#### Material provided ####

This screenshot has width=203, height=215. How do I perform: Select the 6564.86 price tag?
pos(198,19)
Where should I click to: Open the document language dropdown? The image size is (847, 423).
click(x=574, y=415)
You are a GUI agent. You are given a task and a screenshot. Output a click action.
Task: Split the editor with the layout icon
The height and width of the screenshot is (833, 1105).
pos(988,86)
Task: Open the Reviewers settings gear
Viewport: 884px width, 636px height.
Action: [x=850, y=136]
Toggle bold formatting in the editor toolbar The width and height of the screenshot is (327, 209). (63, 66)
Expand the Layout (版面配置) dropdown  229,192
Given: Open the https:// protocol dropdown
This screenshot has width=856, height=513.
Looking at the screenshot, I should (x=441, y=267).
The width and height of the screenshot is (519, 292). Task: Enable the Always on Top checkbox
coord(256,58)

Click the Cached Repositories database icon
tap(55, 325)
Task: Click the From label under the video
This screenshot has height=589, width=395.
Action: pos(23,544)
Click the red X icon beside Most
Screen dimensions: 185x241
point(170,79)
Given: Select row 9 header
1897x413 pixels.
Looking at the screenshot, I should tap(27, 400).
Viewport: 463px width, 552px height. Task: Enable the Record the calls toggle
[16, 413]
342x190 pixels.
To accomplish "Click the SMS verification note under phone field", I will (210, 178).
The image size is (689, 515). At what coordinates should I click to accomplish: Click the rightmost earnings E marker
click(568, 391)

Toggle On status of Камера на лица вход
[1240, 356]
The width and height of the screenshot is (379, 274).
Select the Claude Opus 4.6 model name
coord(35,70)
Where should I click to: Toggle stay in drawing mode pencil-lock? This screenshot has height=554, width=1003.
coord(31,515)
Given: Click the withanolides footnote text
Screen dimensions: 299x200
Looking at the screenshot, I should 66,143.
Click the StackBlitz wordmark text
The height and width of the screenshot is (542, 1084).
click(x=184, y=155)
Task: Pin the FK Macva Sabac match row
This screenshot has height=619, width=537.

####

## Task brief
Copy out the lines of the listing above, starting at the line that contains "Given: Select row 9 header" and continuing through the last line of the listing, with no changes.

## Finished answer
Given: Select row 9 header
1897x413 pixels.
Looking at the screenshot, I should tap(27, 400).
Viewport: 463px width, 552px height. Task: Enable the Record the calls toggle
[16, 413]
342x190 pixels.
To accomplish "Click the SMS verification note under phone field", I will (210, 178).
The image size is (689, 515). At what coordinates should I click to accomplish: Click the rightmost earnings E marker
click(568, 391)

Toggle On status of Камера на лица вход
[1240, 356]
The width and height of the screenshot is (379, 274).
Select the Claude Opus 4.6 model name
coord(35,70)
Where should I click to: Toggle stay in drawing mode pencil-lock? This screenshot has height=554, width=1003.
coord(31,515)
Given: Click the withanolides footnote text
Screen dimensions: 299x200
Looking at the screenshot, I should 66,143.
Click the StackBlitz wordmark text
The height and width of the screenshot is (542, 1084).
click(x=184, y=155)
Task: Pin the FK Macva Sabac match row
This screenshot has height=619, width=537.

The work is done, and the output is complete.